Phenotypic and genotypic analysis of influenza viruses isolated from adult subjects during a phase II study of intravenous zanamivir in hospitalised subjects

• Published in: Antiviral research Vol. 134; pp. 144 - 152
• Main Authors: Yates, Phillip J., Raimonde, Dawn S., Zhao, Henry H., Man, Choy Y., Steel, Helen M., Mehta, Nalini, Peppercorn, Amanda F.
• Format: Journal Article
• Language: English
• Published: Netherlands Elsevier B.V 01.10.2016
• Subjects: Administration, Intravenous; Adult; Antiviral susceptibility; Drug Resistance, Viral - genetics; Genotype; Hemagglutinins - genetics; Hospitalization; Humans; Influenza; Influenza A Virus, H1N1 Subtype - drug effects; Influenza A Virus, H1N1 Subtype - genetics; Influenza A Virus, H1N1 Subtype - isolation & purification; Influenza A Virus, H3N2 Subtype - classification; Influenza A Virus, H3N2 Subtype - drug effects; Influenza A Virus, H3N2 Subtype - genetics; Influenza A Virus, H3N2 Subtype - isolation & purification; Influenza, Human - drug therapy; Influenza, Human - virology; Inhibitory Concentration 50; Intravenous zanamivir; Neuraminidase - genetics; Phenotype; Sequence Analysis, DNA; Zanamivir - administration & dosage; Zanamivir - adverse effects; Zanamivir - pharmacology; Zanamivir - therapeutic use; Intravenous zanamivir; Influenza; Antiviral susceptibility
• ISSN: 0166-3542; 1872-9096
• DOI: 10.1016/j.antiviral.2016.08.023

Intravenous zanamivir (IVZ) is a neuraminidase (NA) inhibitor (NAI) under investigation for the treatment of subjects hospitalised with influenza. The study included 130 symptomatic, hospitalised adults with influenza. Subjects received IVZ for 5–10 days. Viruses were cultured and analysed for susceptibility to zanamivir. Mean IC50s (n = 50) (±SD) for influenza A/H1N1pdm09, A/H3N2 and influenza B were 0.20 ± 0.06, 0.26 ± 0.07 and 1.61 ± 0.35 nM, respectively, and are comparable to data observed for sensitive isolates. A total of 185 NA and 180 haemagglutinin (HA) sequences were obtained from 123 subjects; the majority did not contain resistance substitutions. Four influenza A/H1N1pdm09 viruses from four subjects harboured NA resistance substitutions: three, Y155H, D199G and S247N, were present at Day 1 before IVZ exposure and the fourth, E119D/E, was detected at Post Treatment +5 Days but was not present at 5 other timepoints. Five subjects harboured virus with treatment-emergent NA substitutions not associated with resistance; N63D, V83A, W190C, M269K (A/H1N1pdm09) and R210K (A/H3N2).
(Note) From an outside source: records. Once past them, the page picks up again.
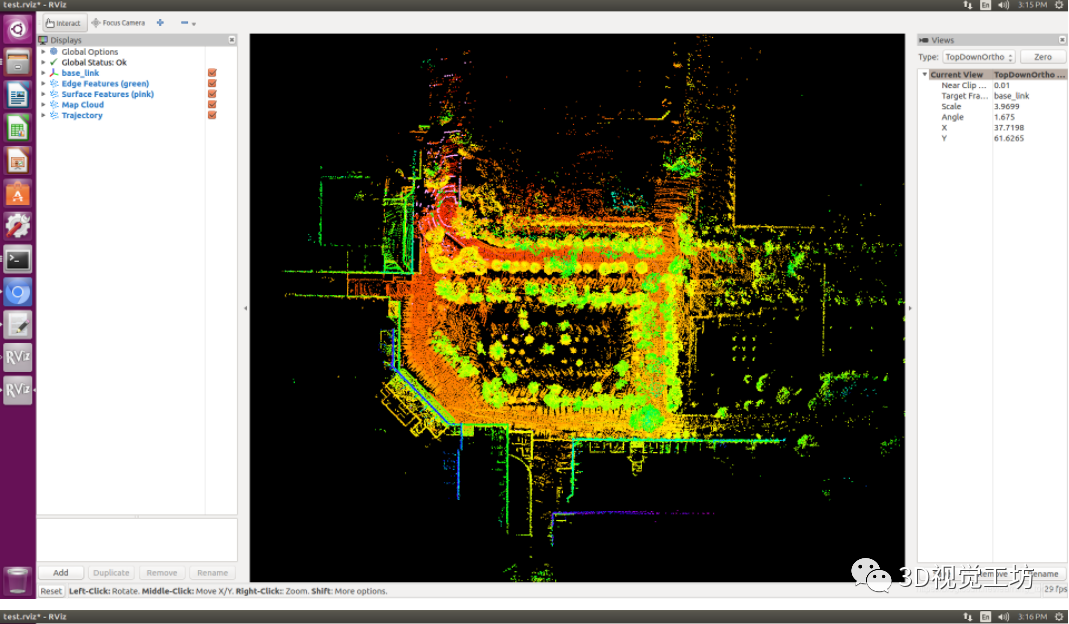Image resolution: width=1069 pixels, height=624 pixels.
Task: Toggle off the Edge Features (green) display
Action: 211,83
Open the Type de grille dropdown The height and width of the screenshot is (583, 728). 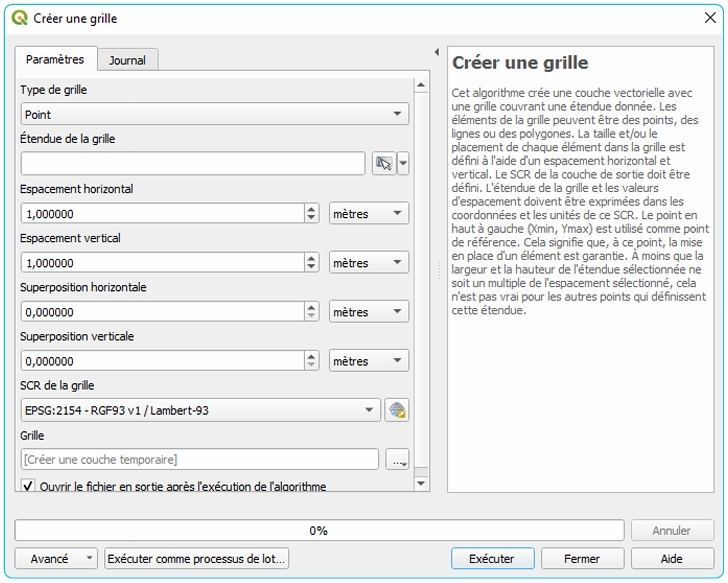214,115
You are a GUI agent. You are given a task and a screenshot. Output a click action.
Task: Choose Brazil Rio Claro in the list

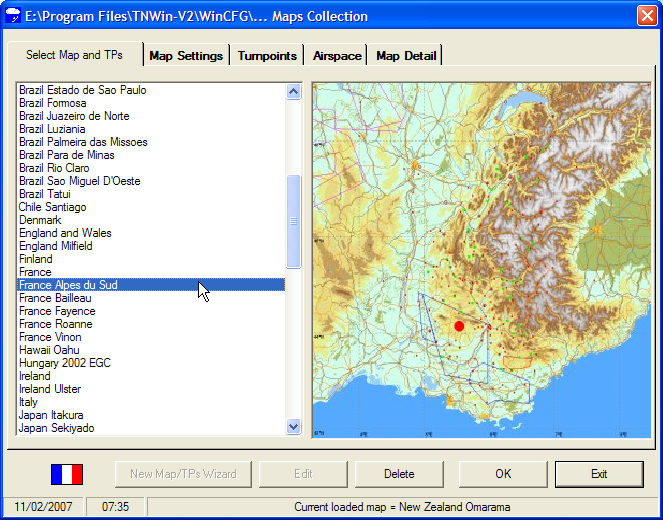(53, 168)
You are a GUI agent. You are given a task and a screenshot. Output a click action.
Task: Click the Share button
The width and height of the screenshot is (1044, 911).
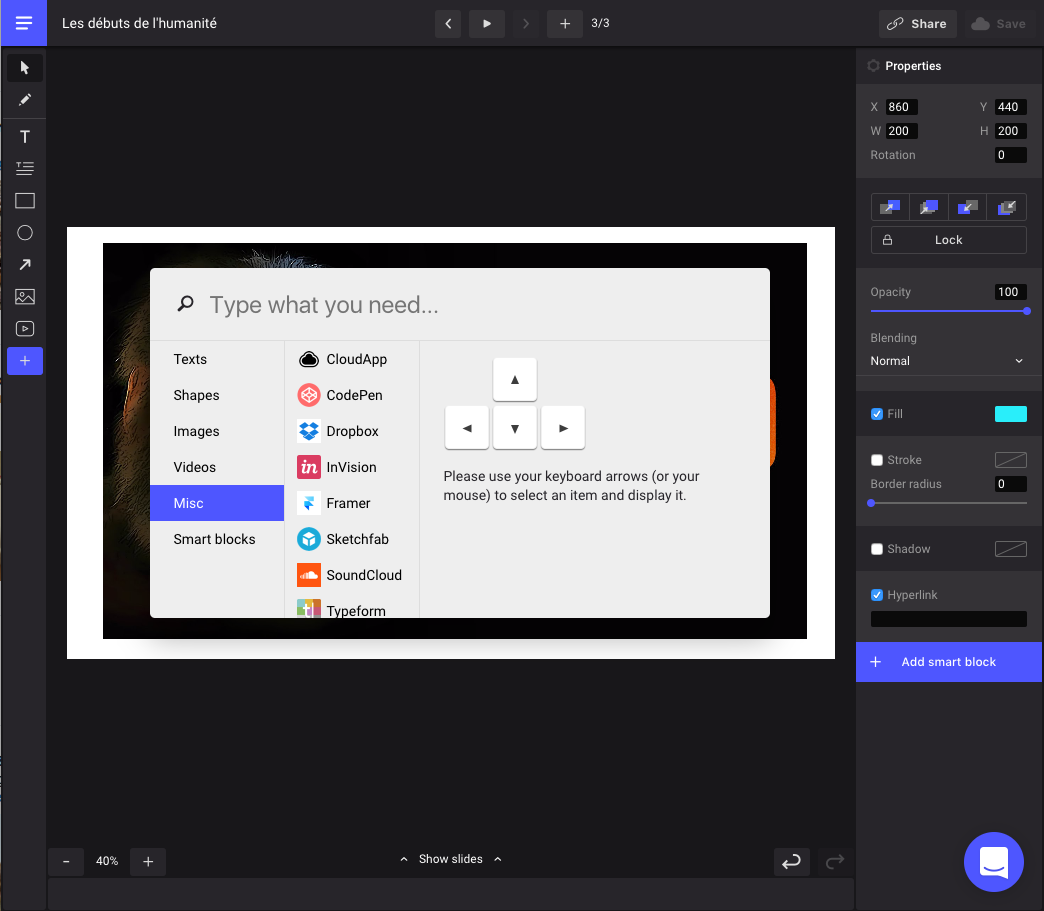(917, 24)
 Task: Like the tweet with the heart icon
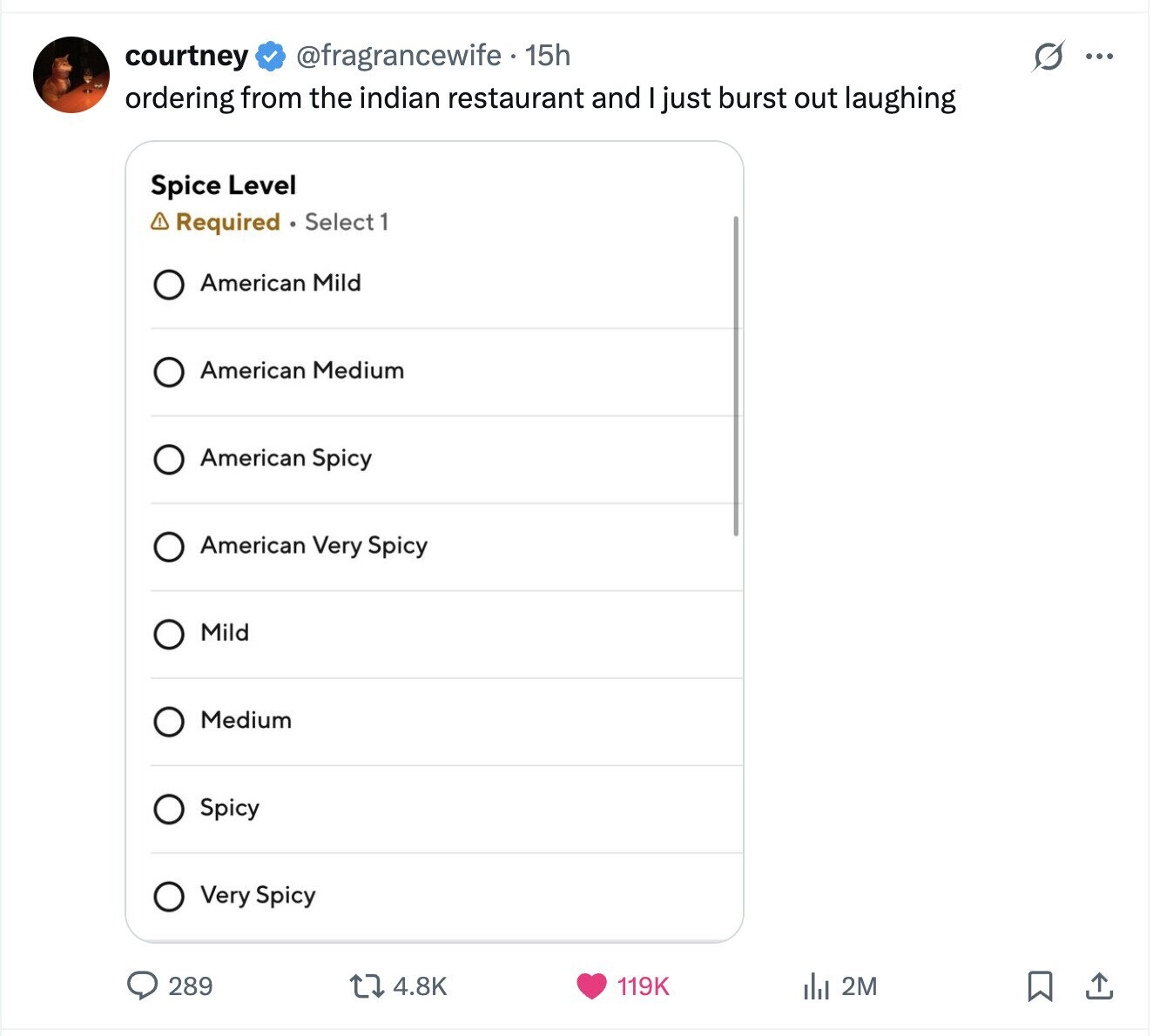tap(591, 986)
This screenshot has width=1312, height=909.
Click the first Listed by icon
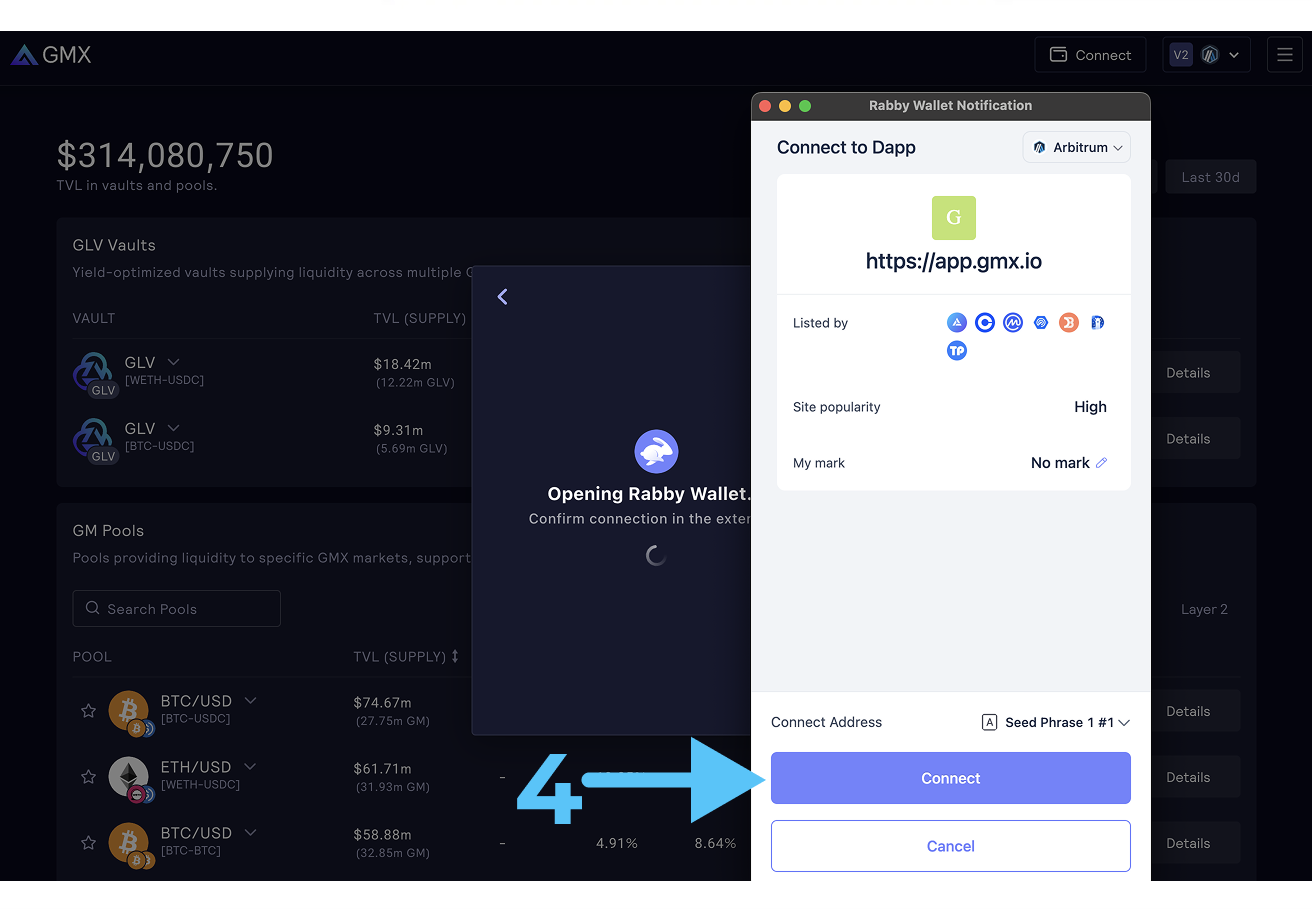click(957, 323)
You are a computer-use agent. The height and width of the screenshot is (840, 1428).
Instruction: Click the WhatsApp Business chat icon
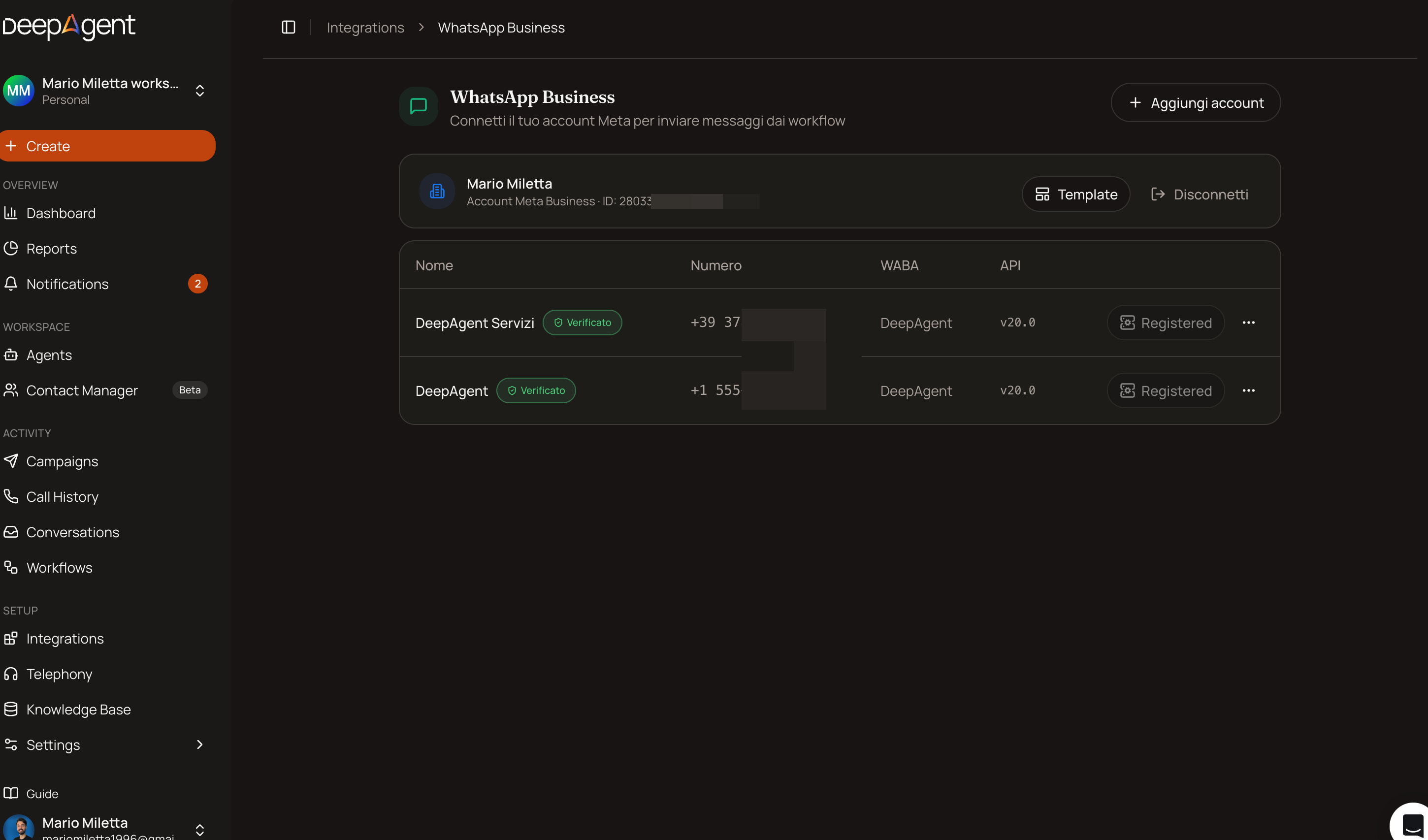[418, 106]
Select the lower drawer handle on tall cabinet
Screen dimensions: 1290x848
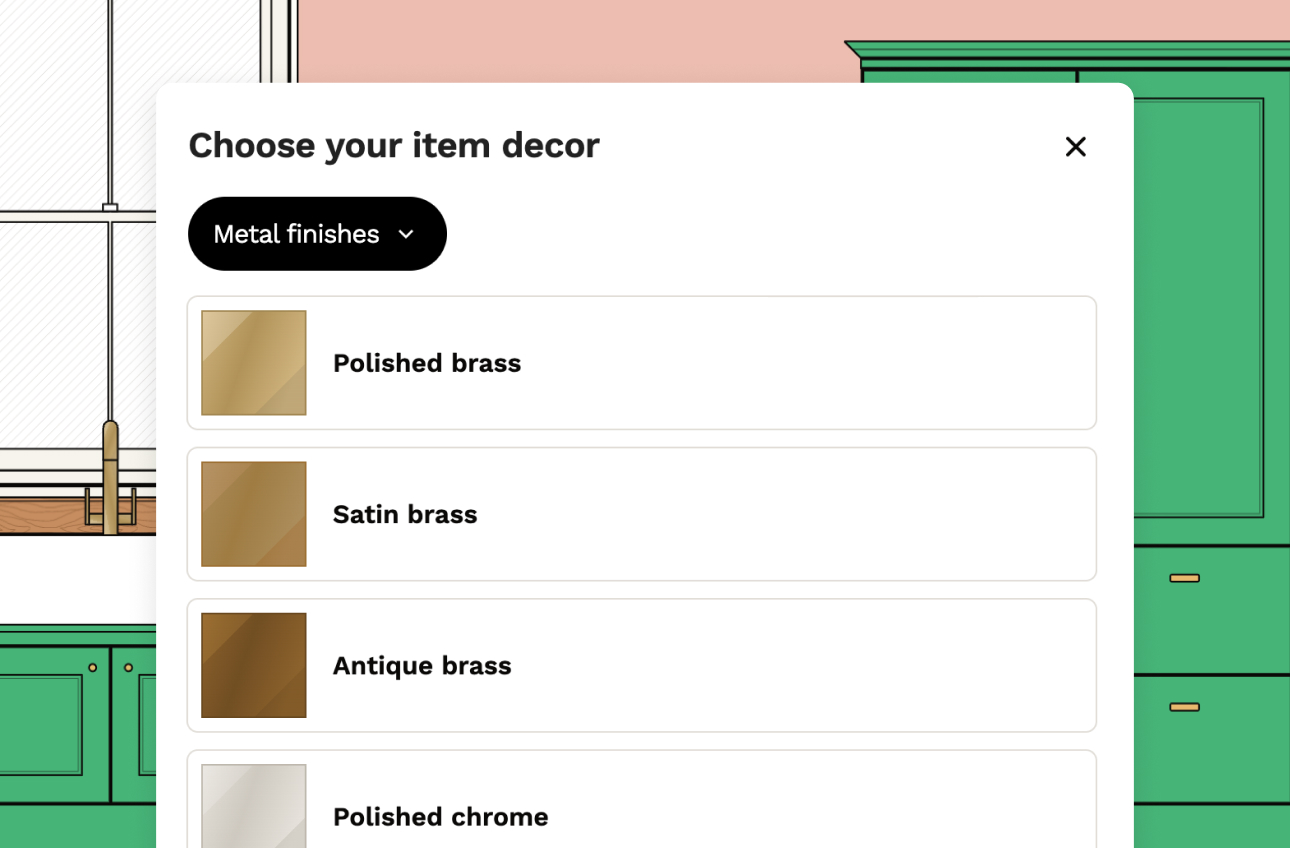[x=1184, y=707]
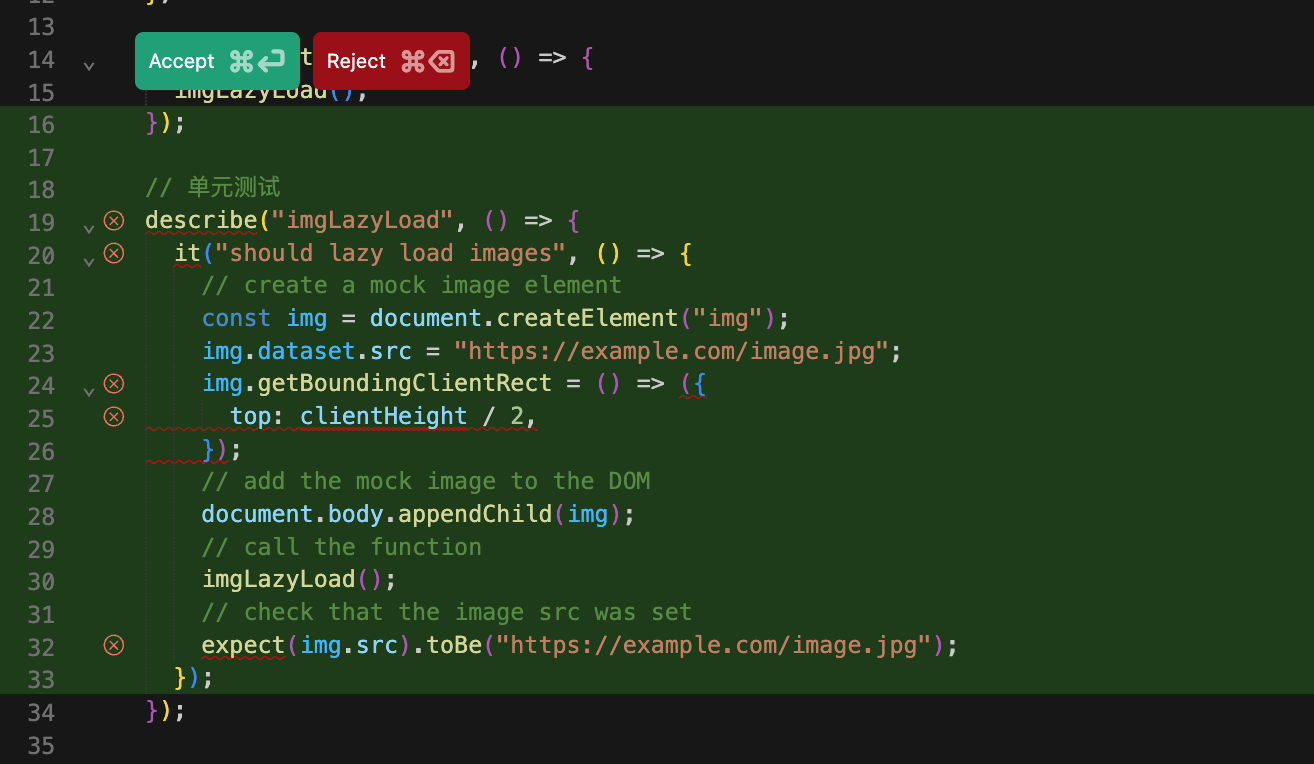Viewport: 1314px width, 764px height.
Task: Click the error marker beside line 20
Action: [114, 253]
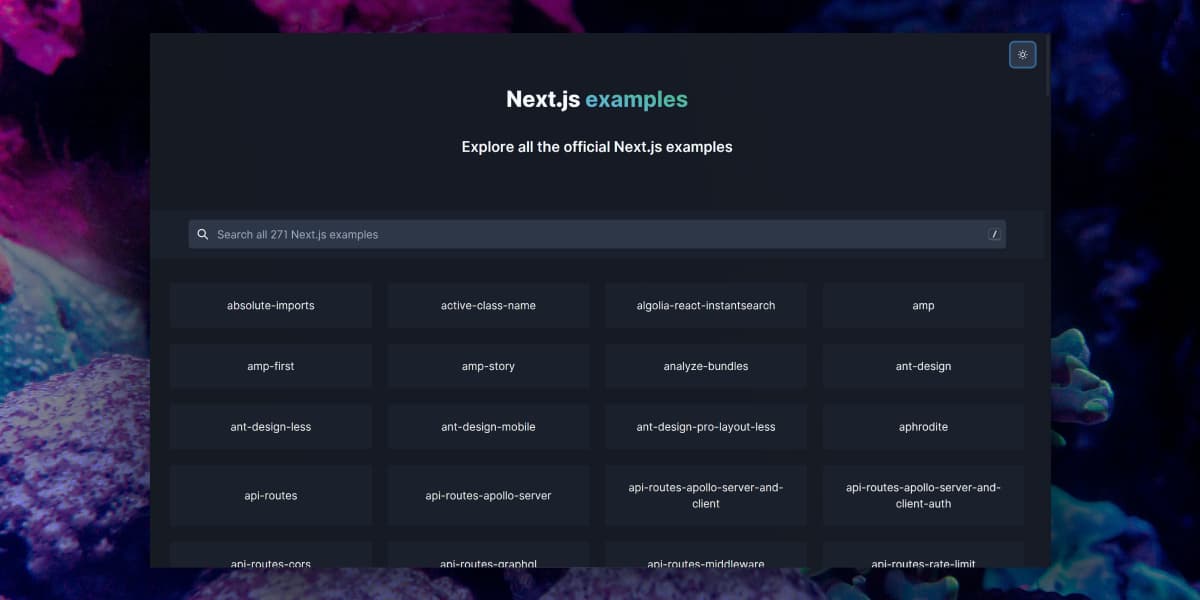Open the active-class-name example card
1200x600 pixels.
pyautogui.click(x=488, y=305)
Viruses from fifteen subjects harboured HA resistance substitutions, (A/H1N1pdm09) one emerged during treatment: S162N (Day 5). Five viruses harboured treatment-emergent HA substitutions (A/H1N1pdm09) not associated with resistance: E81K, V108L, S164D, D168N and S185N. 10/92 subjects with A/H1N1pdm09 harboured a D222 HA substitution, which has been associated with increased virulence. The emergent substitutions are not associated with resistance but may have arisen due to selection pressure during IVZ treatment or by chance. In this study, there was evidence for resistance selection in a post treatment sample but the resistant variant did not persist in later visit samples. •Mean IC50s (n = 50) for were similar to those previously reported for sensitive viruses.•The majority of viruses did not contain resistance substitutions.•Three A/H1N1pdm09 viruses harboured NA resistance substitutions at Day 1.•One resistance substitution, E119D/E, emerged at Post Treatment +5 Days.•Five subjects had treatment-emergent NA substitutions not associated with resistance.